Cook v. McDowell County Emergency Ambulance Service Authority, Inc.

Decision Date24 May 1994
Docket NumberNo. 21749,21749
Citation445 S.E.2d 197,191 W.Va. 256
CourtWest Virginia Supreme Court
PartiesSadie COOK, as Committee for Deborah Patricia Cook, an Incompetent, and as Next Friend for Bridget Maureen Cook, Joshua Hobert Cook, and James Johnny Cook, Infants, Plaintiffs Below, Appellees, v. The McDOWELL COUNTY EMERGENCY AMBULANCE SERVICE AUTHORITY, INC., and Continental Casualty Company, Defendants Below, Appellants.

Syllabus by the Court

" 'Where the provisions of an insurance policy contract are clear and unambiguous they are not subject to judicial construction or interpretation, but full effect will be given to the plain meaning intended.' Syllabus, Keffer v. Prudential Ins. Co., 153 W.Va. 813, 172 S.E.2d 714 (1970)." Syllabus point 1, Russell v. State Auto Mutual Insurance Co., 188 W.Va. 81, 422 S.E.2d 803 (1992).

C. William Davis, Richardson, Jemper, Hancock & Davis, Bluefield, and P. Brent Brown, Carter, Brown & Osborne, Roanoke, VA, for appellees.

David L. Shuman, Jay W. Craig, Shuman, Annand & Poe, Charleston, for appellants.

PER CURIAM:

This is an appeal by the McDowell County Emergency Ambulance Authority, Inc., and by Continental Casualty Company, from a final judgment entered on March 1, 1993, by the Circuit Court of McDowell County in a personal injury action.
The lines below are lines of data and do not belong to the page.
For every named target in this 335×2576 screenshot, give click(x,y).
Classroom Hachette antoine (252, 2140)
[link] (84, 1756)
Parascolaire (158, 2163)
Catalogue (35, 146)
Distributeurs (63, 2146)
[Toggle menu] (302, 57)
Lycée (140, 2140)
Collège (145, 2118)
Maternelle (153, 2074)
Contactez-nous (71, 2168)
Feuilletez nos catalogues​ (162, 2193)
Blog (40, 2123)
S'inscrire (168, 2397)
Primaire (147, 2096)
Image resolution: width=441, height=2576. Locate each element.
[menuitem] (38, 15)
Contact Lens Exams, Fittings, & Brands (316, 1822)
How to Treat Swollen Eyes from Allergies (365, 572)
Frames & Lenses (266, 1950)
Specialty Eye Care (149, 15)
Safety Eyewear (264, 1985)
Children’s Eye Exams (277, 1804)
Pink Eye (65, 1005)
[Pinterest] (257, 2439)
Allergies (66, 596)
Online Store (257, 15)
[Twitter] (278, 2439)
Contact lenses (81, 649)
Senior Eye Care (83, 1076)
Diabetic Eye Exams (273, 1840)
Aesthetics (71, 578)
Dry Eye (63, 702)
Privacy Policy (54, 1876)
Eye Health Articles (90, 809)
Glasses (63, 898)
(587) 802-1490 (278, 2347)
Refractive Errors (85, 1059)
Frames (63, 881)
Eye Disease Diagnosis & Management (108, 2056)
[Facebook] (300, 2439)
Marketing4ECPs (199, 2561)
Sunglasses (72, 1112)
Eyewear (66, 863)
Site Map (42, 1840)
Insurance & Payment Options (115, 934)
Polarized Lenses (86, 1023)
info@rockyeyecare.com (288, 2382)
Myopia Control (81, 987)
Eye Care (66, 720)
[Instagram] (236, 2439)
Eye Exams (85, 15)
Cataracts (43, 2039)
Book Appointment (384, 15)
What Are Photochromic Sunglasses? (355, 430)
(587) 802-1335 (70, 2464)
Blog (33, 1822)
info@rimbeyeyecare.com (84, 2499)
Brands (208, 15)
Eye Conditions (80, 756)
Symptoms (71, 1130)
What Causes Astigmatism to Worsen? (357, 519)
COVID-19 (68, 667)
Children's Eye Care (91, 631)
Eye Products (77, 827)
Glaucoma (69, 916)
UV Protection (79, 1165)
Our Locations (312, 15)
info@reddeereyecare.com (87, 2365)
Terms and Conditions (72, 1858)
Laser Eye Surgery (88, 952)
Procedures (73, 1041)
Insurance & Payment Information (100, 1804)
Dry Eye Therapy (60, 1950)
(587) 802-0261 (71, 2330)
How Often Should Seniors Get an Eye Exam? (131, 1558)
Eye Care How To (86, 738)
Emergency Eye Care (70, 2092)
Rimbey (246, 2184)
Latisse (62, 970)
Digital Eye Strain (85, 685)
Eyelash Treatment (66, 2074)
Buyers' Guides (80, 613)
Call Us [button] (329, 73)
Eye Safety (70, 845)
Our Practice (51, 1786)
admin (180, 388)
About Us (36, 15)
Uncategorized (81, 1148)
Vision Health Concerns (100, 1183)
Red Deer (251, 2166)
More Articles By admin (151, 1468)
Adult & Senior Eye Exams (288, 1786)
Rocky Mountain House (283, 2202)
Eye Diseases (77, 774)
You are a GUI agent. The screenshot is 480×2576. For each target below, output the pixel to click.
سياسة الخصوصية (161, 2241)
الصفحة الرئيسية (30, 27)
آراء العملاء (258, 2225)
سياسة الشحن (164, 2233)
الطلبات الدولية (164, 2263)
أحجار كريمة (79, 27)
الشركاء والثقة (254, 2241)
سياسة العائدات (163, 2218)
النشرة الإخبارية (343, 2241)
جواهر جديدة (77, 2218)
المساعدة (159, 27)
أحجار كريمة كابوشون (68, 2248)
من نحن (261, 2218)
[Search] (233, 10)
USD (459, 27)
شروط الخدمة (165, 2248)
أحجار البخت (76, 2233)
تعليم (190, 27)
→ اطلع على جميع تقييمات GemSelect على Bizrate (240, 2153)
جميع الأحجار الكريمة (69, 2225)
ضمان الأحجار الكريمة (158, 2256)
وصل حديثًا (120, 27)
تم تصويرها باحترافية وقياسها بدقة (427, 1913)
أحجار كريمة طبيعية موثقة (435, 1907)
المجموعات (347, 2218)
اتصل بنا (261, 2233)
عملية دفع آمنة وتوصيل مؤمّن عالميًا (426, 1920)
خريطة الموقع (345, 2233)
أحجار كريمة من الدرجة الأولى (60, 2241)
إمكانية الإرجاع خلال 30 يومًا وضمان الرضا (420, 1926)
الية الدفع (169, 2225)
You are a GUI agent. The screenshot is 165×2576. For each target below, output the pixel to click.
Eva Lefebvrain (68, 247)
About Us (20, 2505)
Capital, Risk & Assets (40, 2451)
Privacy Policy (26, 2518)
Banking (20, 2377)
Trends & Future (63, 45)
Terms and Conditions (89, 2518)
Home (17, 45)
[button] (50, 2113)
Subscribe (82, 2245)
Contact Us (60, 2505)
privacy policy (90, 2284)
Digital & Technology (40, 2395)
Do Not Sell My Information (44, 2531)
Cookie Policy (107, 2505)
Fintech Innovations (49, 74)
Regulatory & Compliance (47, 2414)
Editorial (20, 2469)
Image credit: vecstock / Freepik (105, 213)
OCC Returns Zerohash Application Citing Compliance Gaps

The circuit court ruled that the plaintiff below, and the appellee in the present proceeding, Sadie Cook, who was acting as committee for her daughter, and as next friend for her grandchildren, was entitled to recover $1,000,000.00 under the underinsured motorist indorsement to an insurance policy issued by Continental Casualty Company. 1 The court also ruled that Ms. Cook was entitled to recover $333,333.33 in attorney's fees over and above $390,000.00 in fees previously paid, and prejudgment interest.

In reaching the conclusion that the appellee was entitled to recover under the underinsured motorist provision, the circuit court, in effect, found that the underinsured motorist indorsement was not subject to the maximum liability limit which was included in the policy to which the indorsement was appended.

On appeal, the appellants claim that the circuit court erred in failing to recognize, and in failing to give effect to, the maximum liability provision in the general policy. They also argue that the court erred in making its attorney fee and prejudgment interest award. After reviewing the questions presented, this Court agrees with the appellants and reverses the decision of the Circuit Court of McDowell County.

On November 16, 1989, the appellee's daughter, Deborah Patricia Cook, and Deborah Patricia Cook's daughter, Bridget Maureen Cook, were passengers in an ambulance owned and operated by the McDowell County Emergency Ambulance Service Authority, Inc. In the course of the ambulance trip, the ambulance swerved and struck two parked automobiles. Deborah Patricia Cook suffered severe head injuries, and her daughter, Bridget Cook, received minor injuries.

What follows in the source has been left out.